Categories
Selected Articles

OSHIT: Seven Deadly Sins of Bad Open Source Research


Listen to this article

When news breaks and the internet is aflutter with activity and speculation, many turn to open source accounts and experts to make sense of events. This is truly a sign that open source research — using resources like satellite images to flight tracking websites and footage recorded on the ground — is seen as credible and is increasingly sought after. It’s free, publicly available and anybody can do it.

But such success comes with drawbacks. In monitoring events from Iran and Ukraine, this surge in credibility allows the term ‘OSINT’ to be easily abused, either knowingly or unknowingly, by users who don’t actually follow the best practice of open source research methods. In fact, since the start of the war in Gaza in October 2023, there has been a spike in verified ‘OSINT’ Twitter accounts which create additional noise and confusion with poor open source analysis.

Conducting open source research properly isn’t about being ‘verified’ or having a huge following. It isn’t about expecting people to take your word for things. It’s about collaboration and sharing the skills necessary to independently verify what you see online. It’s about showing your working and the origin of your data so that anybody can replicate your methodology.

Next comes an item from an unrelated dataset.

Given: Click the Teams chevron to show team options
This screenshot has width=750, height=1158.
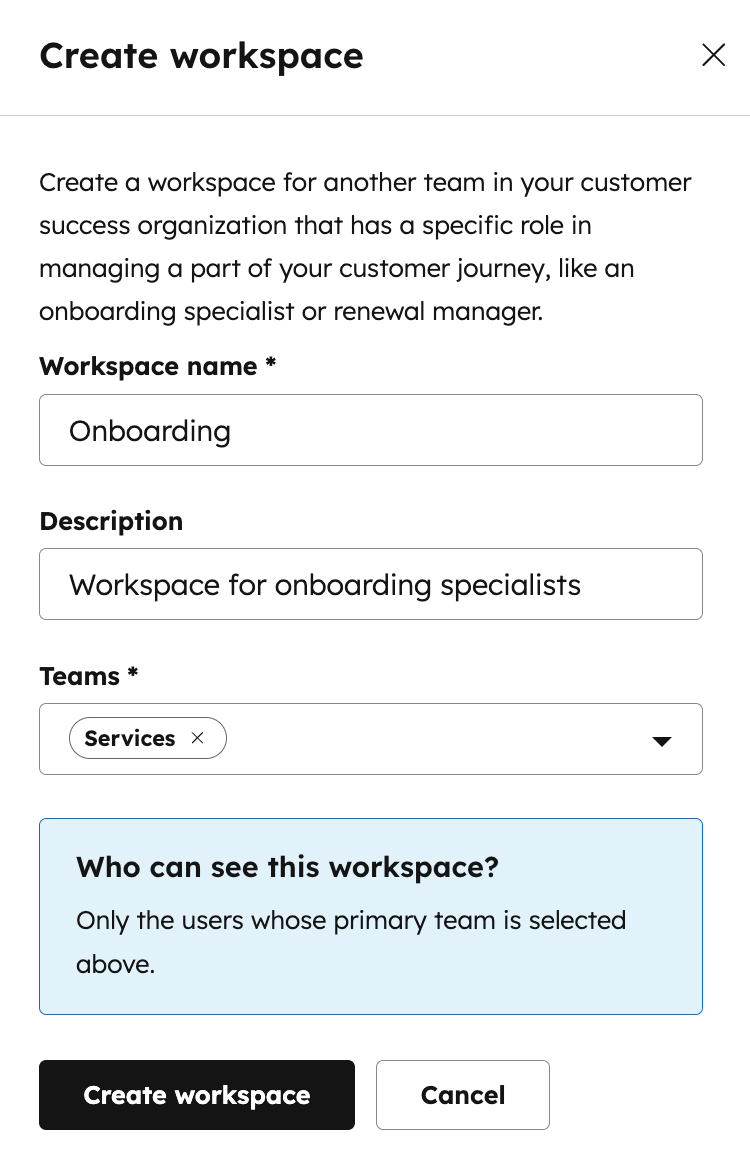Looking at the screenshot, I should 662,742.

As Bellingcat’s Giancarlo Fiorella indicated in the Financial Times in December, open source research is critical in the long term when it could come to play a role in prosecuting those responsible for atrocity crimes. That raises the bar significantly — not just for the sake of the open source research community as a whole, but also for that of accountability for the victims of armed conflicts.

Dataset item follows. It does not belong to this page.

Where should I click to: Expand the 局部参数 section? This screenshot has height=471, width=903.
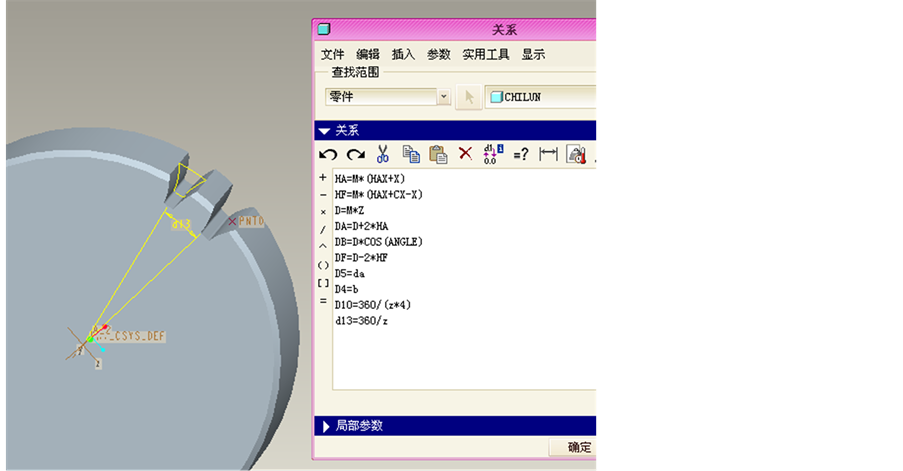click(324, 426)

Here are a few mistakes we’ve noticed from open source researchers in recent years. Many examples are relevant to monitoring armed conflict, but could broadly apply to any genre on which open source research shines — such as natural disasters or organised crime.

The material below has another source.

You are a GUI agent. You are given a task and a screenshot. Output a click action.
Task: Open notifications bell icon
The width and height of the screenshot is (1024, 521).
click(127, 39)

We work in a young and rapidly evolving field, facing a deluge of information. Mistakes should be no cause for surprise or shame. Everybody makes them. But a good open source researcher is open about doing so – they correct their errors quickly and vow to do better next time.

If you’re a reader, looking out for these ‘Seven Sins’ (listed in no particular order of gravity) will help you independently judge the quality of open source research you encounter online. If you’re also an open source researcher, looking out for them will help improve the quality of your own work.

Collage by Bellingcat. Images taken from various Bellingcat investigations between 2021 and 2024

1. Not Providing the Original Source

The main tenet of open-source research is that it’s ‘open’: ideally the information is publicly accessible and used in a transparent way. This allows anyone to verify the sourcing and veracity of a piece of footage, without having to trust the person who posted it.

In the wake of Russia’s full-scale invasion of Ukraine in 2022, many “OSINT aggregator” accounts developed large followings on Twitter, mostly reposting videos from Telegram, often without linking to the video’s original source. When someone posts a video without saying where they got it from, verification becomes much more difficult; researchers can’t just follow a chain of links to its origin. 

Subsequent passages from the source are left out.